Chris Cornell: When I hear a song from 'Nevermind' on the radio, it doesn't sound like an old song. Nirvana, 20 years after 'Nevermind,' sounds like it could be a band coming out right now. It sounds like it could be a band coming out 20 years from now." (Via GQ)
Peter Buck: "Nirvana played in Athens [Ga.] about a month after 'Nevermind' came out, and I had them stay at my house; they didn't have anywhere else to go. It's hard to believe that in the year 'Nevermind' was released, they weren't the biggest band in the world -- that was still about three months away. At the time, they played a club and then came over and got drunk. I played 45s. It wasn't any different from when the Young Fresh Fellows stayed at my house." (Via Spin)
Robert Christgau: "As a modest pop surprise they might have scored a modest victory, like De La Soul in 1990. Instead, their multi-platinum takeover constituted the first full-scale public validation of the Amerindie values -- the noise, the toones, the 'tude -- the radder half of the [Pazz and Jop poll] electorate came up on."
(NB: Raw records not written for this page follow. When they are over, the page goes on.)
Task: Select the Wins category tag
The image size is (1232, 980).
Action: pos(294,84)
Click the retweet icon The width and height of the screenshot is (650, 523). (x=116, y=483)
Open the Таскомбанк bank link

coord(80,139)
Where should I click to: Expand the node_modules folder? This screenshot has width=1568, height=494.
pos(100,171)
Flea: "'Nevermind' and 'Blood Sugar Sex Magik' came out the same day -- I remember being so excited because I felt like we had made our great record. I would put on the radio and keep listening to hear 'Give It Away,' but I kept hearing this Nirvana song and was like, 'God, that's a great f---ing song. But are they going to play 'Give It Away'?' And then they turned out to be the greatest band in the world." (Via Spin)
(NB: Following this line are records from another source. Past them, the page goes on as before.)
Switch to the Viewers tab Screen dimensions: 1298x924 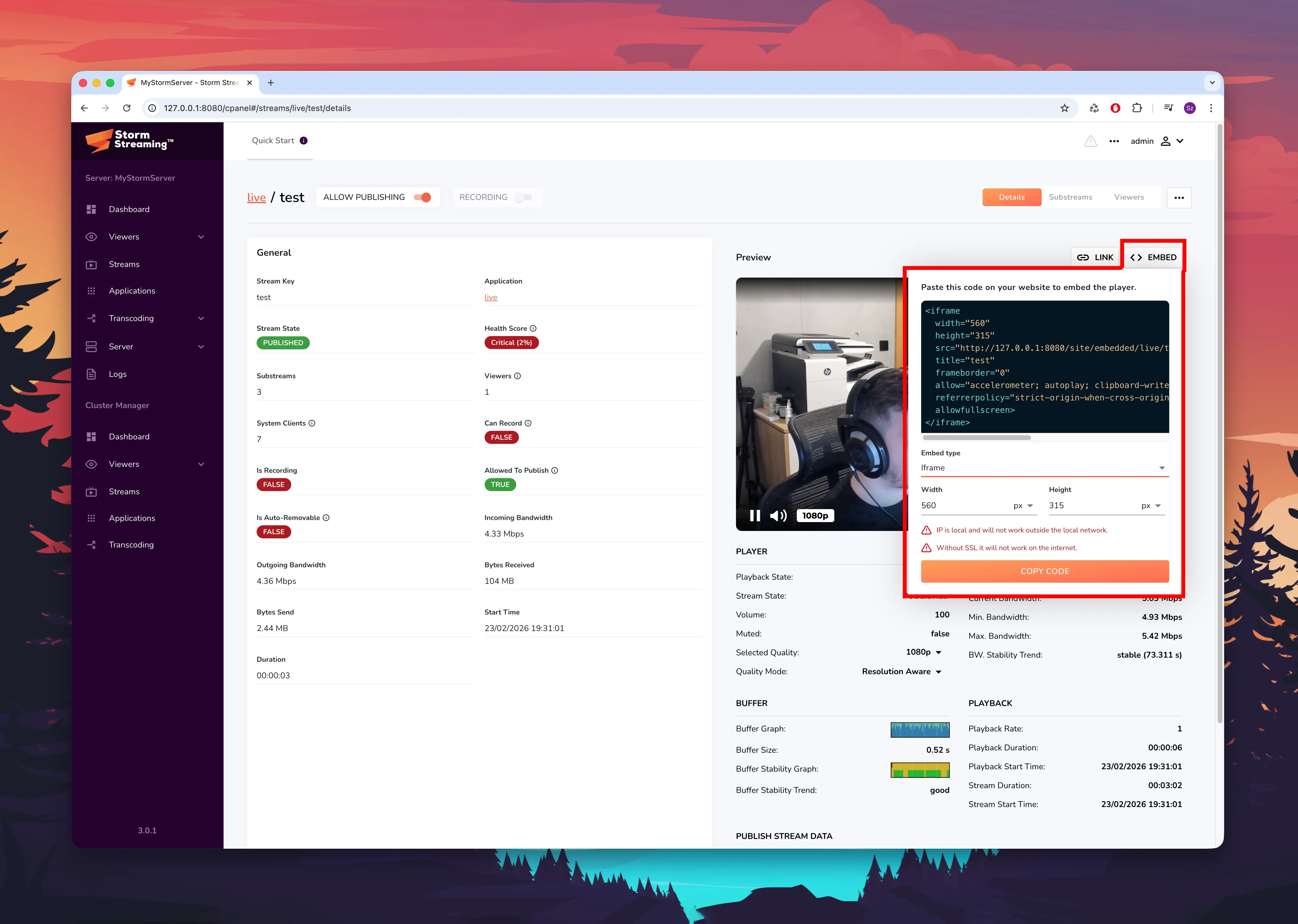click(1128, 198)
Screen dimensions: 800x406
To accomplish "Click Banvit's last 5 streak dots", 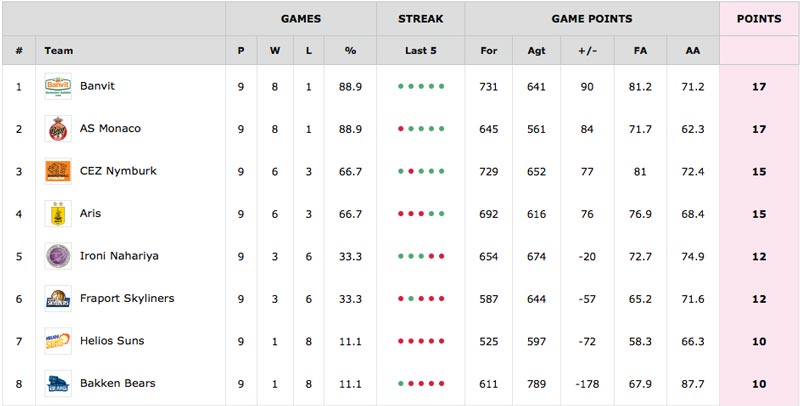I will pos(421,86).
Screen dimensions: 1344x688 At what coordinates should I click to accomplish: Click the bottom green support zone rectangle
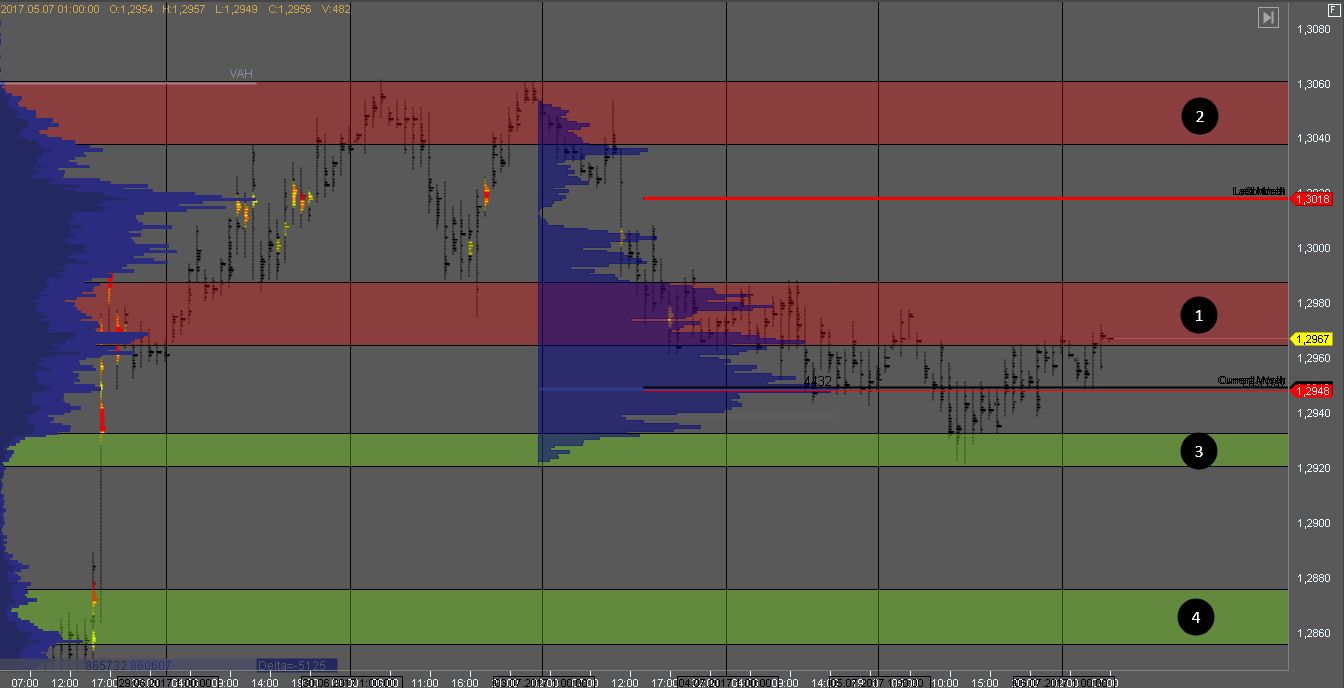pos(700,616)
Danny Goldberg, Nirvana's manager: "'Nevermind' surprised everybody. It certainly surprised me. Suddenly, everybody saw that this band could become quite big -- way bigger than our idea of success was for them. Everybody had their theories about who the band's audience might be: the band had its theories, so did the label, so did management. In the end, we were all way off!" (Via Music Radar)
Eddie Gilreath, VP of sales at Geffen (1992): "From what we gather, 'Nevermind's' audience is between 14 and 34. It seems to be a project appealing to both the younger or hip set. Nirvana has outsold over the last two or three weeks U2, Hammer, Michael Jackson, Metallica: real big-name values. If you told me last year it would outsell U2 I'd probably die laughing." (Via New York Times)
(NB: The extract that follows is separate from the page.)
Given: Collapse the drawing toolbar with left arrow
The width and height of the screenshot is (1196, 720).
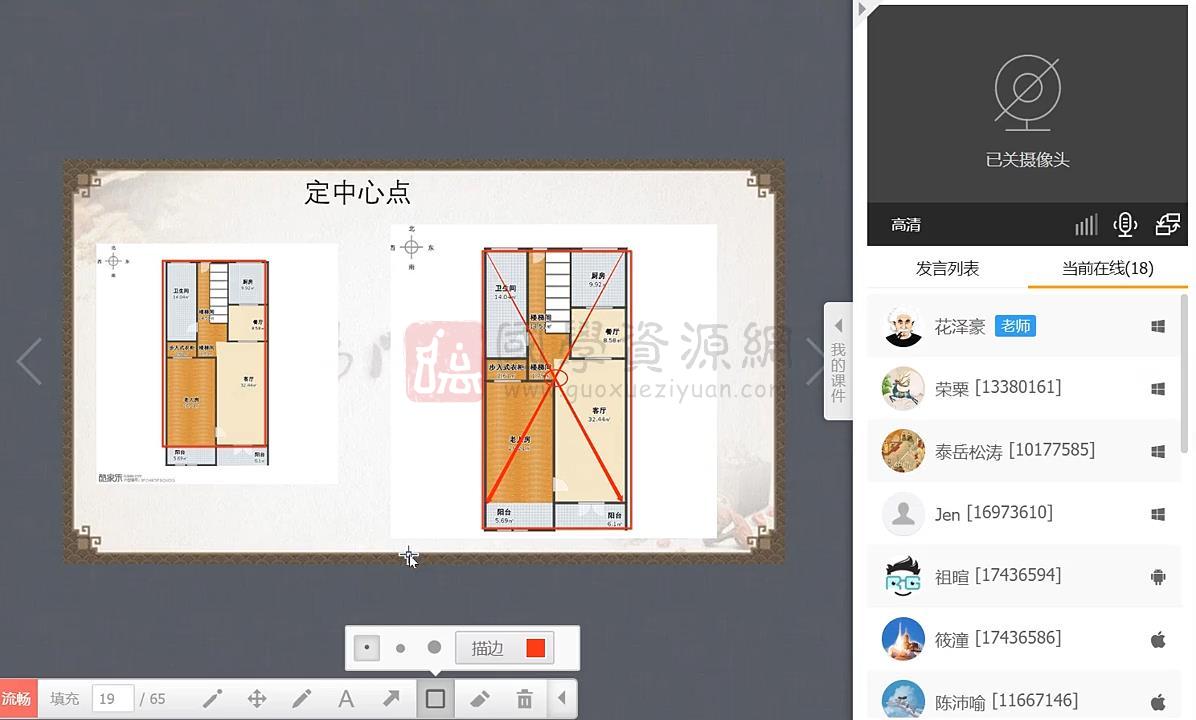Looking at the screenshot, I should [x=561, y=699].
Talib Kwelli: "There are certain pieces of work that are damn near perfect: Bob Marley's 'Talkin' Blues,' John Coltrane's 'A Love Supreme,' Miles Davis' 'Kind of Blue,' and Nirvana's 'Nevermind.' The hardcore music scene that Nirvana came out of, when I was in high school, the lyrical sentiment and style of dress and politics all gelled with hip-hop. I know this because the white kids in my school were dressing like me and I was dressing like them. And that whole thing converged when rap kids really embraced Nirvana. You could play that record in any hip-hop club right now." (Via Spin)
Steve Lamacq of NME: "Nirvana have made an LP which is not only better than anything they've done before, it'll stand up as a new reference point for the future post-hardcore generation."
Butch Vig: "The afternoon we tried to track 'Lithium,' we had done a few passes, and for whatever reason Dave kept speeding up and it didn't feel good. Like halfway through the fourth take Kurt says, 'Stop! Stop!' He started playing 'Endless, Nameless,' and I just kept the tape rolling. Kurt was singing so hard I thought he was gonna kill somebody. The veins in his neck were bulging out, he just was pouring sweat, strangling his vocal chords, and at the end of song, he started smashing his guitar. I was in the control room and didn't even know what to say. I went out and asked, 'Are you okay?' He just got up and walked in the other room, and Krist sort of looked at me like, Whoa! I've never seen so much rage in someone in the studio that came out that instantaneously. It was scary to watch him play that song. I'm not kidding." (Via Mark Yarm's 'Everybody Loves Our Town: An Oral History of Grunge')
Stephen Malkmus: "To me 'Nevermind' is a landmark of pop punk creativity and '90s overkill. My favorite song on 'Nevermind' if I had to say is 'Drain You' because, have you ever heard such a song that shredded so hard? I don't think so." (Via Rolling Stone)
Jeff Tweedy: "When 'Nevermind' came out, somebody gave us a cassette and we thought it sounded so slick -- like a Whitney Houston record. I think Kurt Cobain was a really great pop songwriter. But you have to understand, Uncle Tupelo [my band at the time] hated everything that wasn't a field recording from Appalachia, anything that wasn't raw and amateur-sounding. I liked a lot of the music that influenced 'Nevermind': The Replacements, punk rock from the '80s. Whenever I hear it now, I think it sounds great. But it really was produced compared to other records at the time. For a band that had an image of being super punk rock and dangerous, from our perspective, it was like, 'That's the opposite!'" (Via Spin)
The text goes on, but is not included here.